Background: Chimeric Antigen Receptor (CAR) T-cell therapy targeting CD19 has transformed outcomes for patients with relapsed and refractory B-cell malignancies. Despite its success, more than half of treated patients ultimately experience disease recurrence, underscoring the need to better understand treatment failure and to enhance CAR T-cell effectiveness and persistence. In a prior study (Fraietta et al., Nature, 2018), our group described an exceptional clinical benefit in a patient with chronic lymphocytic leukemia (CLL), driven by the clonal expansion of a CD8+ CAR T-cell harboring a lentiviral integration in the TET2 gene. This observation led us to hypothesize that certain gene disruptions resulting from vector integration may contribute to improved therapeutic efficacy. We analyzed lentiviral vector integration sites (LVIS) from CAR T-cells across 40 patients with acute lymphoblastic leukemia (ALL) and CLL (Nobles et al., JCI, 2020). Several genes were found to be recurrently targeted and clonally dominant across patients with similar outcomes.

Methods: To mechanistically interrogate LVIS-based disruptions associated with long-term responders, we designed a focused CRISPR-Cas9 library targeting 180 genes, using 4-8 single guide RNAs (sgRNA) per gene. Our one-shot lentiviral vector was engineered to drive the expression of both the anti-CD19 CAR and gRNAs under the promoters EF1-alpha and human U6, respectively. To generate gene-modified CAR T cells, healthy donor T cells were transduced at a low multiplicity of infection to ensure single-gene edits per cell. Three days post-transduction, CAR-positive cells were purified, electroporated with the Cas9 protein and subsequently expanded in culture for an additional 10 days. As a negative control, CAR T-cells containing the sgRNA library were mock-electroporated without Cas9 and expanded under identical conditions. The impact of the gene edits on CAR T-cell fitness was assessed in an in vitro chronic stimulation assay using CD19-expressing leukemia cells, and in our well-established in vivo immunodeficient xenograft model engrafted with the aggressive leukemia cell line NALM6. Positive hits from this screen were further validated via single gene edits using individual sgRNA-loaded Cas9 ribonucleoproteins (RNPs). Each gene was targeted using 2 sgRNAs to ensure >80% knockout efficiency. The anti-leukemia efficacy, proliferative response, cytokine polyfunctionality, CAR T cell effector and memory differentiation, and global gene expression changes were measured for the top candidates.

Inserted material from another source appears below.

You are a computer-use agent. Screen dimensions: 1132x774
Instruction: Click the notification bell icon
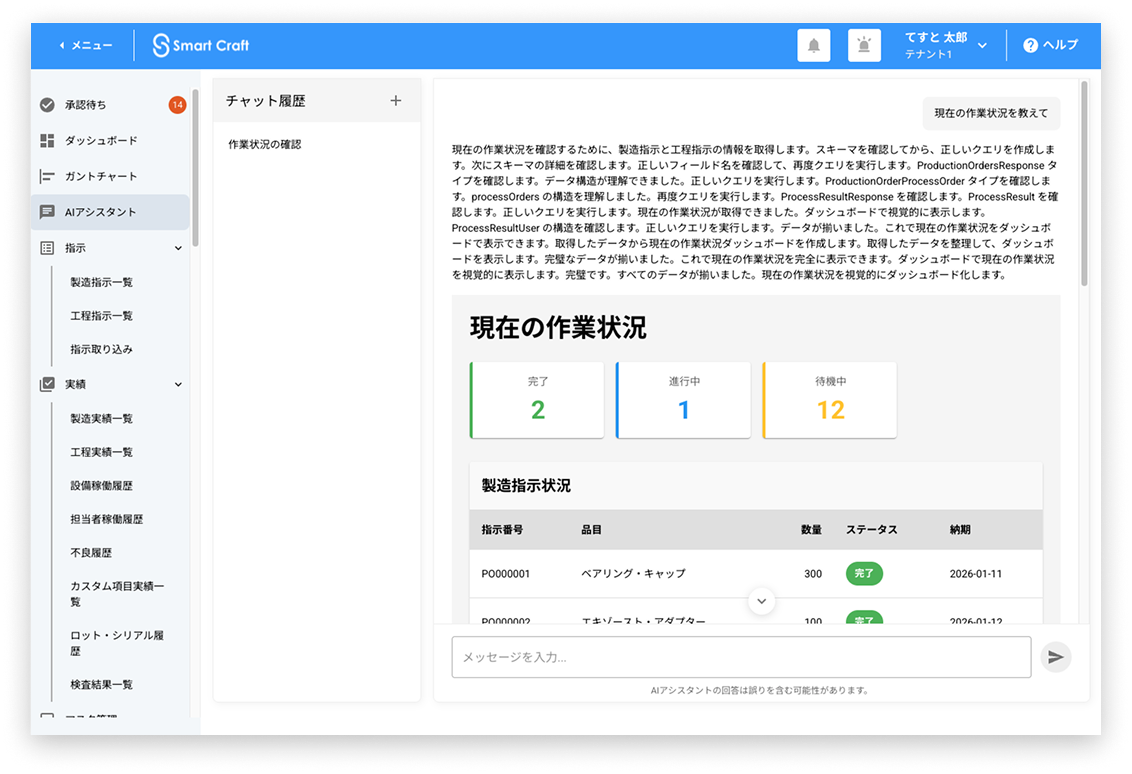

Results: We identified an overlapping set of highly ranked hits (Log2FC ≥ 0.25, FDR ≤ 0.1) in our in vitro and in vivo CRISPR-Cas9 screens that significantly enhanced proliferation and effector function upon repeated tumor challenges when compared to the control groups. These genes were mostly associated with MAPK signaling, DNA damage, apoptotic pathways, cell migration, and cell cycle. Importantly, during our in vivo screen, although the edited CAR T-cells (+Cas9) presented a delayed anti-tumor response compared to unedited CAR T-cells (-Cas9), mice from the +Cas9 group survived longer with a lower tumor burden when compared to mice from the -Cas9 group. Results from our validation using Cas9-RNPs for our top-ranked genes showed that several genes exhibited increased proliferation and anti-tumor efficacy compared to unedited cells and our safe-harbor control AAVS1. Mice treated with single-edited CAR T-cells, particularly with CARD8 and SRCAP disruptions, displayed improved survival and tumor clearance compared to the control group. Phenotyping of the cells as well as RNA sequencing are currently ongoing and will be presented at ASH 2025.

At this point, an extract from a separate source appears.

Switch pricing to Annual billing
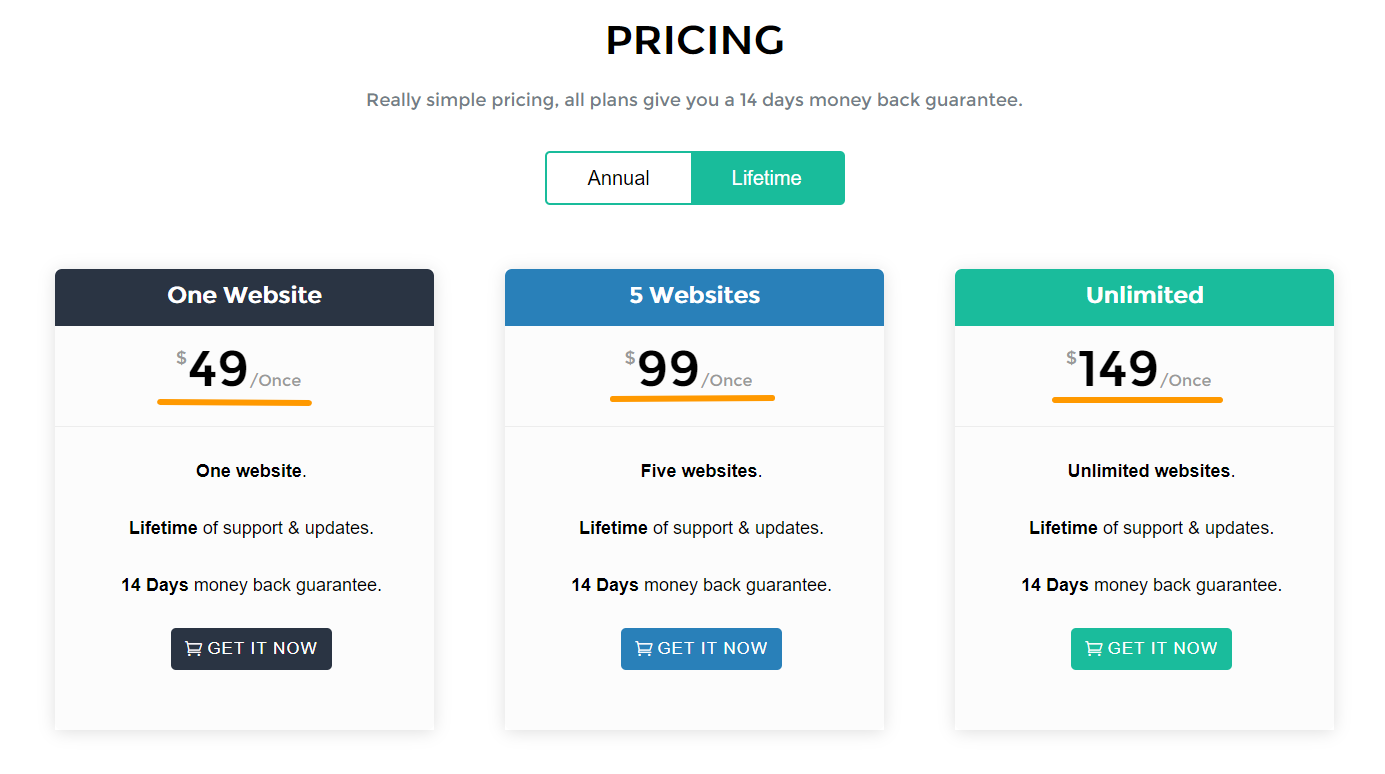 click(618, 178)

Conclusions: Our CRISPR-library screens validated the functional relevance of LVIS-based disruptions identified in CAR T-cell responders (Nobles et al., JCI, 2020). Our in vitro and in vivo pipelines successfully recapitulate what has been observed in patients through the enrichment of genes implicated with T-cell proliferation and survival. Preliminary assessment of several genes highlights promising candidates which can be modulated to enhance CAR T-cell efficacy.